In 1989, Adam started by winning the silver medal at the Amateur Athletics Association (AAA) Indoor Championships. He then won both the 100 and 200 metres at the UK Championships, and at the 1989 AAA Championships in the same year he won the silver medal in the 100 metres and the gold medal in the 200 metres. Also, in June 1989 he helped establish a British record of 1:21.29 minutes in the rarely contested 4 x 200 metres relay (together with Ade Mafe, Linford Christie and John Regis). This record still stands. In February 1990 he helped establish a new British indoor record of 1:22.99 minutes in the same event. (The time was beaten in March 1991.) Also in the 1989–90 indoor season, Adam won the 200 metres race at the AAA Indoor Championships.
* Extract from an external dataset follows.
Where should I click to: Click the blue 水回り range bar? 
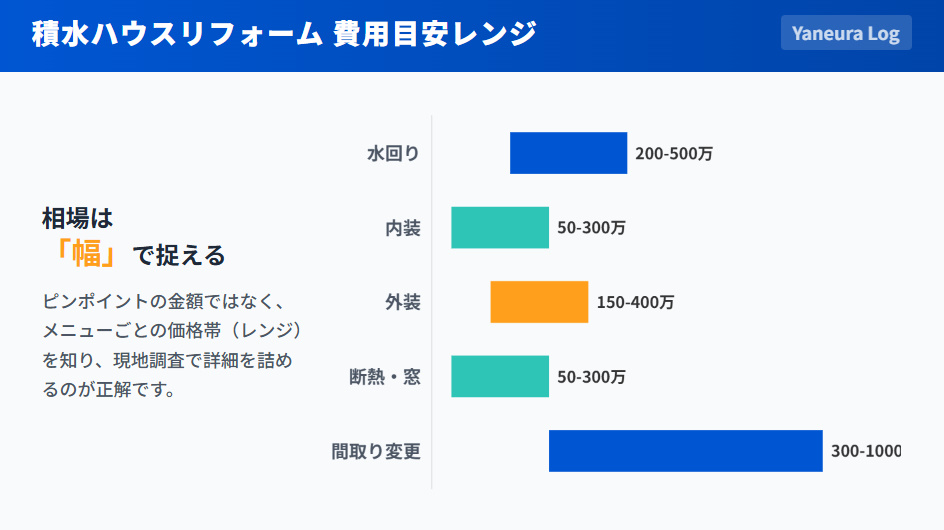click(568, 153)
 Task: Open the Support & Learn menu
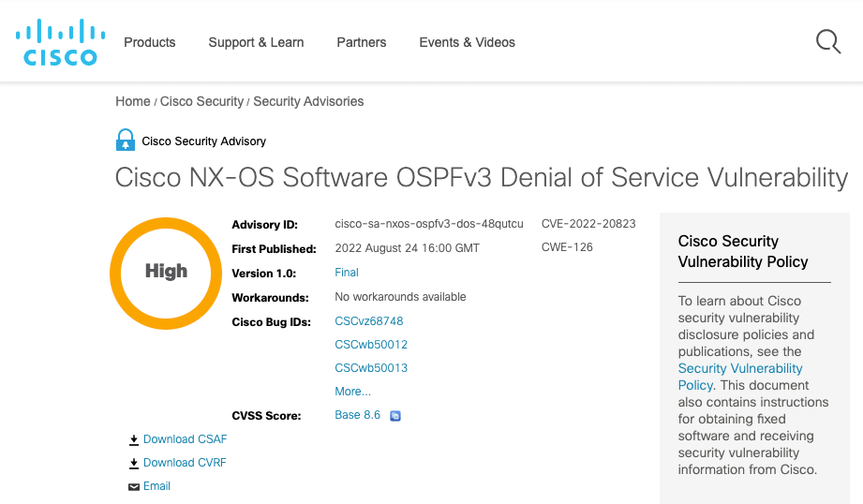coord(256,42)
Adam's international breakthrough came in the 1990 outdoor season. One of the season highlights was the 1990 Commonwealth Games. Adam finished fourth in the 100 metres event with a wind-aided time of 10.14 seconds, 0.02 seconds behind bronze medallist Bruny Surin. He then won the 200 metres with a wind-aided time of 20.10 seconds, ahead of his fellow English athletes John Regis and Ade Mafe, who finished second and third. Adam would never run faster than these two wind-aided times at the Commonwealth Games. He went on to win a second gold medal in the 4 x 100 metres relay (together with Clarence Callender, John Regis and Linford Christie). Adam also participated in the 1990 European Championships. He reached the semi-finals of the 200 metres, and won a silver medal in the 4 x 100 metres relay (together with Darren Braithwaite, John Regis and Linford Christie). The time of 37.98 seconds was a British record, which would stand until 1993.

Adam achieved a personal best time in the 100 metres in July 1991, clocking in 10.23 seconds at a meet in Birmingham.

In the 1991–92 indoor season, Adam competed at the 1992 European Indoor Championships, reaching the semi-finals of the 200 metres.

In June 1992, Adam achieved his lifetime best time in the 200 metres, with a time of 20.41 seconds at a meet in Dijon.

At the 1992 Summer Olympics, Adam reached the final of the 200 metres, finishing in eighth place with a time of 20.80 seconds. He was also a member of the British 4 × 100 m relay team which finished in fourth place. Domestically, Adam won the bronze medal in 100 metres at the AAA Championships, and at the UK Championships he won the bronze medal in 100 metres and the gold medal in the 200 metres.

Adam was then absent from the spotlight for several years. He made a brief return in the winter of 1999, when he competed at the World Indoor Championships, and won the 200 metres event at the AAA Indoor Championships.

==Bobsleigh==

Adam later took up the sport of bobsleigh. As a brakeman, he finished tenth in the two-man event at the 2002 Winter Olympics together with Lee Johnston.